▶ **BRIEF**
Copy exactly the lines of the material below that run from the one containing "ایمیل (774, 1936)" through the one containing "سروش (175, 170)". Copy no other lines.

== Segment start ==

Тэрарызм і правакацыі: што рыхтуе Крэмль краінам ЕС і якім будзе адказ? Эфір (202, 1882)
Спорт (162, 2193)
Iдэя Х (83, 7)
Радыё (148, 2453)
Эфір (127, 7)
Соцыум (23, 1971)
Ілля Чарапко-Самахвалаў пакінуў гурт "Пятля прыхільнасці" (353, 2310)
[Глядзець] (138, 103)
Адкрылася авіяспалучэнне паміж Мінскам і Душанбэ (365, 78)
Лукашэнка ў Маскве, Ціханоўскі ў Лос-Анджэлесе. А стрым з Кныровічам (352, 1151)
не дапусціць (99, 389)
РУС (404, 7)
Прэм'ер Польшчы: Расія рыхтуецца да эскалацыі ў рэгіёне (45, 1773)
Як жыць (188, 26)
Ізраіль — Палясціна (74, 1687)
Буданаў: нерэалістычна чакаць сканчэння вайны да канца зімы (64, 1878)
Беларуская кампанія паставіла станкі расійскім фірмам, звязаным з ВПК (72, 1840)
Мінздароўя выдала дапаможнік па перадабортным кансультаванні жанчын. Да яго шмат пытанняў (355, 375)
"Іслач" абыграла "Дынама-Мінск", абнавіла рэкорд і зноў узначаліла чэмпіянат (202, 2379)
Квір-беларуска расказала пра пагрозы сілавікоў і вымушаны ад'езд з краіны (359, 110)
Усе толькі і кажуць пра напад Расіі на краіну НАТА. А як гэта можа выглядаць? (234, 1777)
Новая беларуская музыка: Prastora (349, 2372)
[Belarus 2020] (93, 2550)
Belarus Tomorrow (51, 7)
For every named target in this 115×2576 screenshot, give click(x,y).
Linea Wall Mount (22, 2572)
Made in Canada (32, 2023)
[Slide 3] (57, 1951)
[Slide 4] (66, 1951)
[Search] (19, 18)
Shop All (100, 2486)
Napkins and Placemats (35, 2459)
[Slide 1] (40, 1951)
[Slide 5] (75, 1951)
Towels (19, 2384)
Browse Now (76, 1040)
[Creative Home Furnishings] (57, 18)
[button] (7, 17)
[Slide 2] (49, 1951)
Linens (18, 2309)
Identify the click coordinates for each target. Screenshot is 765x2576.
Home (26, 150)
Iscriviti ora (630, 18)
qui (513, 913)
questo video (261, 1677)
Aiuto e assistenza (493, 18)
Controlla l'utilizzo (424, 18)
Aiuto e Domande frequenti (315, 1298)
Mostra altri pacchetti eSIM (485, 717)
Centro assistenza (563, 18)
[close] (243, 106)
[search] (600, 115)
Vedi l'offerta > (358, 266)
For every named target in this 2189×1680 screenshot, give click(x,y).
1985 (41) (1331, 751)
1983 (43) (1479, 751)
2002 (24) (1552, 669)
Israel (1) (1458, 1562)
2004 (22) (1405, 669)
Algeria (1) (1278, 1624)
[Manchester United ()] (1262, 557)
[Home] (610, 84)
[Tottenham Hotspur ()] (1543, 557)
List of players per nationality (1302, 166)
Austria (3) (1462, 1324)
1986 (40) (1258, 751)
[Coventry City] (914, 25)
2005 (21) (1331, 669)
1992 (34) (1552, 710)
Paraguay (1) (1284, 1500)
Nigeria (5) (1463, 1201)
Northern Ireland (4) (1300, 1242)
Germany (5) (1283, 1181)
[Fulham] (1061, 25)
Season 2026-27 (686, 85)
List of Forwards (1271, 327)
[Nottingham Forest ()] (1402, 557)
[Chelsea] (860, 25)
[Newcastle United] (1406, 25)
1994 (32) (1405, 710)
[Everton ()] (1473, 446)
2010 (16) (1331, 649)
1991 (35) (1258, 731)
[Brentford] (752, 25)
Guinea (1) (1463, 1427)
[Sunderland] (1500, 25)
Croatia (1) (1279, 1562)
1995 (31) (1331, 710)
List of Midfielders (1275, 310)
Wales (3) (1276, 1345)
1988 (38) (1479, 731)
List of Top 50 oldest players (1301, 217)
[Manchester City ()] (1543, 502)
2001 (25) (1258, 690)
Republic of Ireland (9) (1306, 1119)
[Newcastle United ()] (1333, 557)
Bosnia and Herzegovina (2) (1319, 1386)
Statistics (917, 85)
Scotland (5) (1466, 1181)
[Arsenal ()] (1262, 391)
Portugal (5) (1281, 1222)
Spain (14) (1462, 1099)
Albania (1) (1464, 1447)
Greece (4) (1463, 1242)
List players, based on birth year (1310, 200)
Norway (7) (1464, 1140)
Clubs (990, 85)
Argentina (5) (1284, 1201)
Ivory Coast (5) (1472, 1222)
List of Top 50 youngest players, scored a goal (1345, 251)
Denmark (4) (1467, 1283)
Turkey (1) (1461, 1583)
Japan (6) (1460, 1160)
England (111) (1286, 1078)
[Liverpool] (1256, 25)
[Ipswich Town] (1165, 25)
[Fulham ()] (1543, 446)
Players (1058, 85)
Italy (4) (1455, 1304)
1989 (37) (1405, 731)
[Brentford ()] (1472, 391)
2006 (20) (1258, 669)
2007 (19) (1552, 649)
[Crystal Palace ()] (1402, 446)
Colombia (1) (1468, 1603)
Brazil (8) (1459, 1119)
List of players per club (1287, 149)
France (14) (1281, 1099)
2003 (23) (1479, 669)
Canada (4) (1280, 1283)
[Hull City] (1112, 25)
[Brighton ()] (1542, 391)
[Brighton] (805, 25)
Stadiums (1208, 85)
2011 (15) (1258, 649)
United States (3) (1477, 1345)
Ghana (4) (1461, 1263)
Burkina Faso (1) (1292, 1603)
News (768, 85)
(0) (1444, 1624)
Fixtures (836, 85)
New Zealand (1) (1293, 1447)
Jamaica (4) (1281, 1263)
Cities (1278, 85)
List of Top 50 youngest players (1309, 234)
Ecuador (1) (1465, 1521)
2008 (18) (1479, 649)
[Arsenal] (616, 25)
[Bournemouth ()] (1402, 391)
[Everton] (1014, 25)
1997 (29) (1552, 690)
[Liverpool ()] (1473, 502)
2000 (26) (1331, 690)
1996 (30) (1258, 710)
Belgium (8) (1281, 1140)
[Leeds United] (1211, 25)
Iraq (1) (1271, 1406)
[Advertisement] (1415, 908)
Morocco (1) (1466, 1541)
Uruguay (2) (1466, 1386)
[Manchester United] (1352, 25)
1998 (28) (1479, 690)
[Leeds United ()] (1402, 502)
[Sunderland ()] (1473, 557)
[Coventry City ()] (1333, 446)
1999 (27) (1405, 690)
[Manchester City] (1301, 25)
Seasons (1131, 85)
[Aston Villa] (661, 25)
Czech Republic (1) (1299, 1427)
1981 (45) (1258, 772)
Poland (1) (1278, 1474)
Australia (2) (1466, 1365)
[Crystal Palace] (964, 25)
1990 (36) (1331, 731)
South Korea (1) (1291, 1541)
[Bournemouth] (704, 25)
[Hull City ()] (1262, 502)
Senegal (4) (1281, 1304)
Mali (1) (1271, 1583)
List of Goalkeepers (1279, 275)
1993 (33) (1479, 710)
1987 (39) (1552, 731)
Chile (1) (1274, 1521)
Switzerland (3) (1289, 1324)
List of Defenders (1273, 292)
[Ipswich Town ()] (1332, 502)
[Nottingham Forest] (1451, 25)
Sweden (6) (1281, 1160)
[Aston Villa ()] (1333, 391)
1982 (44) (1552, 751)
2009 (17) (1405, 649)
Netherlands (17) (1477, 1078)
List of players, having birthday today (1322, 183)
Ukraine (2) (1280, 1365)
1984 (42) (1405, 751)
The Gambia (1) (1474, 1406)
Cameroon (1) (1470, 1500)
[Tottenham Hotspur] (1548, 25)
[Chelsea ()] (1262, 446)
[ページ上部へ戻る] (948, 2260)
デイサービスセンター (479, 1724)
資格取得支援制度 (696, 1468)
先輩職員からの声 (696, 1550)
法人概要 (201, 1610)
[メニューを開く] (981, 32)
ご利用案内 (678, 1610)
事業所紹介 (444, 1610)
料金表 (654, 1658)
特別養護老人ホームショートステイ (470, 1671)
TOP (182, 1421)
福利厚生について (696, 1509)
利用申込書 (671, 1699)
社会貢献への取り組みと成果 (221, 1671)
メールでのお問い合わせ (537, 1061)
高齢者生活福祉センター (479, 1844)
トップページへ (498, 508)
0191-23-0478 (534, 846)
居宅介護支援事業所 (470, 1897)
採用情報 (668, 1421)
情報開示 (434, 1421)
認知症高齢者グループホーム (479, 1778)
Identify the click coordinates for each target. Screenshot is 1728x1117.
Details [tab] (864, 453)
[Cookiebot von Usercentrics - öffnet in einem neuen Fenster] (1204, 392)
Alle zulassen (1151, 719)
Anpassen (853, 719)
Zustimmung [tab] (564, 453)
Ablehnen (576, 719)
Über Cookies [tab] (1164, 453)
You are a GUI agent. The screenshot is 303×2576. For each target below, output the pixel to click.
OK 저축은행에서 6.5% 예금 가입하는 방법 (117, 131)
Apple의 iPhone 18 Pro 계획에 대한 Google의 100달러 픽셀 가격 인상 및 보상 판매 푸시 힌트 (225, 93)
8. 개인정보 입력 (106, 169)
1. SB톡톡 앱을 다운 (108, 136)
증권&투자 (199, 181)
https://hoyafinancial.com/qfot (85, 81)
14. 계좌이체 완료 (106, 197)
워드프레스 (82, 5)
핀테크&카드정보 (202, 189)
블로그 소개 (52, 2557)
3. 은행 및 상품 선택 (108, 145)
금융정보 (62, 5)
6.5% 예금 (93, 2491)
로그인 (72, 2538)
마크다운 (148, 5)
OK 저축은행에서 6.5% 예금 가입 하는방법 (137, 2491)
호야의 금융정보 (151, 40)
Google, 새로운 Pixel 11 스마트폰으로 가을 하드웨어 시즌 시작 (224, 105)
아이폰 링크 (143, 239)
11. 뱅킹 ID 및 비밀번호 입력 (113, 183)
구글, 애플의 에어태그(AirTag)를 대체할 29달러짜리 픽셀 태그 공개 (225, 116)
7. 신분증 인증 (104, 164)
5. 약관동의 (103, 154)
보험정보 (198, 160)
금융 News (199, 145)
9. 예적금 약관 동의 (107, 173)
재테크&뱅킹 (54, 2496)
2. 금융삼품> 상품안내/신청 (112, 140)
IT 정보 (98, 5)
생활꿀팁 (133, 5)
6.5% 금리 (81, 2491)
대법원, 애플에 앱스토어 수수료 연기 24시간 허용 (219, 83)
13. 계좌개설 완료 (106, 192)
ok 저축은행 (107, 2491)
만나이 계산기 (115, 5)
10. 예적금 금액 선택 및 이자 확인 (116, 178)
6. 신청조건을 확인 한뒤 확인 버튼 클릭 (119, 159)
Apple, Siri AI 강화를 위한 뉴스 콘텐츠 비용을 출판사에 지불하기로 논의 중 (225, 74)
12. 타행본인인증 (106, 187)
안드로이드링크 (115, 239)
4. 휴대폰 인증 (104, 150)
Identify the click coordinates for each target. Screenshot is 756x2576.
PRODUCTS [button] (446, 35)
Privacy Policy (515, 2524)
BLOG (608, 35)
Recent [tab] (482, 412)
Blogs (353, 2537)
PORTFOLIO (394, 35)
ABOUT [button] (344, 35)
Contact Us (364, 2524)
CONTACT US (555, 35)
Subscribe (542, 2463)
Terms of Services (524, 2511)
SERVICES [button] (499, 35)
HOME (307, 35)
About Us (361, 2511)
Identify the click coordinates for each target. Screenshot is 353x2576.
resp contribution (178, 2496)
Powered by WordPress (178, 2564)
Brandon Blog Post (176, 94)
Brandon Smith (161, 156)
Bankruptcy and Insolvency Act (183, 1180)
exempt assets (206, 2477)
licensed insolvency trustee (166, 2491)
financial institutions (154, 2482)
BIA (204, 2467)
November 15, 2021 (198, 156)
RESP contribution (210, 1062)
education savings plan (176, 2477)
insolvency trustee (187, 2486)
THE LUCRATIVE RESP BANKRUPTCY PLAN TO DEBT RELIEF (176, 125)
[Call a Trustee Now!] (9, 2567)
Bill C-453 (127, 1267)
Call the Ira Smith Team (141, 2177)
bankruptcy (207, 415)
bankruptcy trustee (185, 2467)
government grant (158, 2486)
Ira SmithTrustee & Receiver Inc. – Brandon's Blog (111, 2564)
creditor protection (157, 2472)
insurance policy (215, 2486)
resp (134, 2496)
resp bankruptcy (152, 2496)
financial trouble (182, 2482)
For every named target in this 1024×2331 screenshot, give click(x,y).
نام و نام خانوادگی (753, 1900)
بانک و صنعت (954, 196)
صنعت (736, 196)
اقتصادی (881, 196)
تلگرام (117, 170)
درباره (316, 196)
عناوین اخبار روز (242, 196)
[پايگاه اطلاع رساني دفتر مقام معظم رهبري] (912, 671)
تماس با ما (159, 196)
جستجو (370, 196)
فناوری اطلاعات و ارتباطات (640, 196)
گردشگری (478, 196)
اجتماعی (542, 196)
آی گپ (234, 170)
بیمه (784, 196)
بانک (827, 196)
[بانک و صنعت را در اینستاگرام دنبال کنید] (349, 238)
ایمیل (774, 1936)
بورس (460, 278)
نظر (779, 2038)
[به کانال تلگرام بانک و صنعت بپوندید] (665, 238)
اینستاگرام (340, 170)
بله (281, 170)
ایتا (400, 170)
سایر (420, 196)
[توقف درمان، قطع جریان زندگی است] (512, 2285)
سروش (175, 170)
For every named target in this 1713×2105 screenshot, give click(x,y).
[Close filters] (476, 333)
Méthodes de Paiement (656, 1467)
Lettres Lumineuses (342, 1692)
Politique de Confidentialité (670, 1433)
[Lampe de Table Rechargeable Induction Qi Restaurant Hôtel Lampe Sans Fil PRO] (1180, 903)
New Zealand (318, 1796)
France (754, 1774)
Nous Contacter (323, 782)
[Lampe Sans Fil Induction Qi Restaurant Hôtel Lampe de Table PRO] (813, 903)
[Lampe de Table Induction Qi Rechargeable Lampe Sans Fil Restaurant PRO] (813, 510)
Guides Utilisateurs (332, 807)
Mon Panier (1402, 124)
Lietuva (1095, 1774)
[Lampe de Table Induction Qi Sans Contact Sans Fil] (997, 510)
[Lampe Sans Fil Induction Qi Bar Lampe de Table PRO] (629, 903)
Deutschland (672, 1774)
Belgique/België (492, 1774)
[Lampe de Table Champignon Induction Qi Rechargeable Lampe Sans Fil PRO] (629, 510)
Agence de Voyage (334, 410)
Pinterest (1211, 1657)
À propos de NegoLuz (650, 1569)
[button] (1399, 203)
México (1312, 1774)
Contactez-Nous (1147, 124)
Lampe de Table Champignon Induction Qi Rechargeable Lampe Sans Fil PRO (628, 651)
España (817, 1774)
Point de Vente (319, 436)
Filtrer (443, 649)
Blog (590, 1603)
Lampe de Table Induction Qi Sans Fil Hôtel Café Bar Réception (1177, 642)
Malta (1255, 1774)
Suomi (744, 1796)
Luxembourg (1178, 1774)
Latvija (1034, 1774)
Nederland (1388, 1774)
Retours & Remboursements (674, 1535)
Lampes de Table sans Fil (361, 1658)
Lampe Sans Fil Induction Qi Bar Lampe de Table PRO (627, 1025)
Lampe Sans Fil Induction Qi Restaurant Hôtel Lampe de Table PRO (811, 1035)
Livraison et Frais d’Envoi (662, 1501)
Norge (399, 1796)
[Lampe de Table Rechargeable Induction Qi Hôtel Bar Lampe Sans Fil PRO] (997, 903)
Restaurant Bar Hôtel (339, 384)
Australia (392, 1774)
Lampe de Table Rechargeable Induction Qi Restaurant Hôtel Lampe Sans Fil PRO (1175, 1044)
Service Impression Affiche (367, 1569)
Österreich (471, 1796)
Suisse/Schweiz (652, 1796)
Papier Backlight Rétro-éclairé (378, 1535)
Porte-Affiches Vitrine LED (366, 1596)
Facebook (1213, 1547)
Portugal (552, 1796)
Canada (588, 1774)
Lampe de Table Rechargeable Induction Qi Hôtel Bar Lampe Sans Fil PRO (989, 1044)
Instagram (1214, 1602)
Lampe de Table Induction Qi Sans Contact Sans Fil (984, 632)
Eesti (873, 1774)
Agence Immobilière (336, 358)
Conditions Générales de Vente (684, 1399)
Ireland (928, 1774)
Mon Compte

== Segment end ==

▶ **SOLUTION TO THIS EXERCISE**
ایمیل (774, 1936)
بورس (460, 278)
نظر (779, 2038)
[به کانال تلگرام بانک و صنعت بپوندید] (665, 238)
اینستاگرام (340, 170)
بله (281, 170)
ایتا (400, 170)
سایر (420, 196)
[توقف درمان، قطع جریان زندگی است] (512, 2285)
سروش (175, 170)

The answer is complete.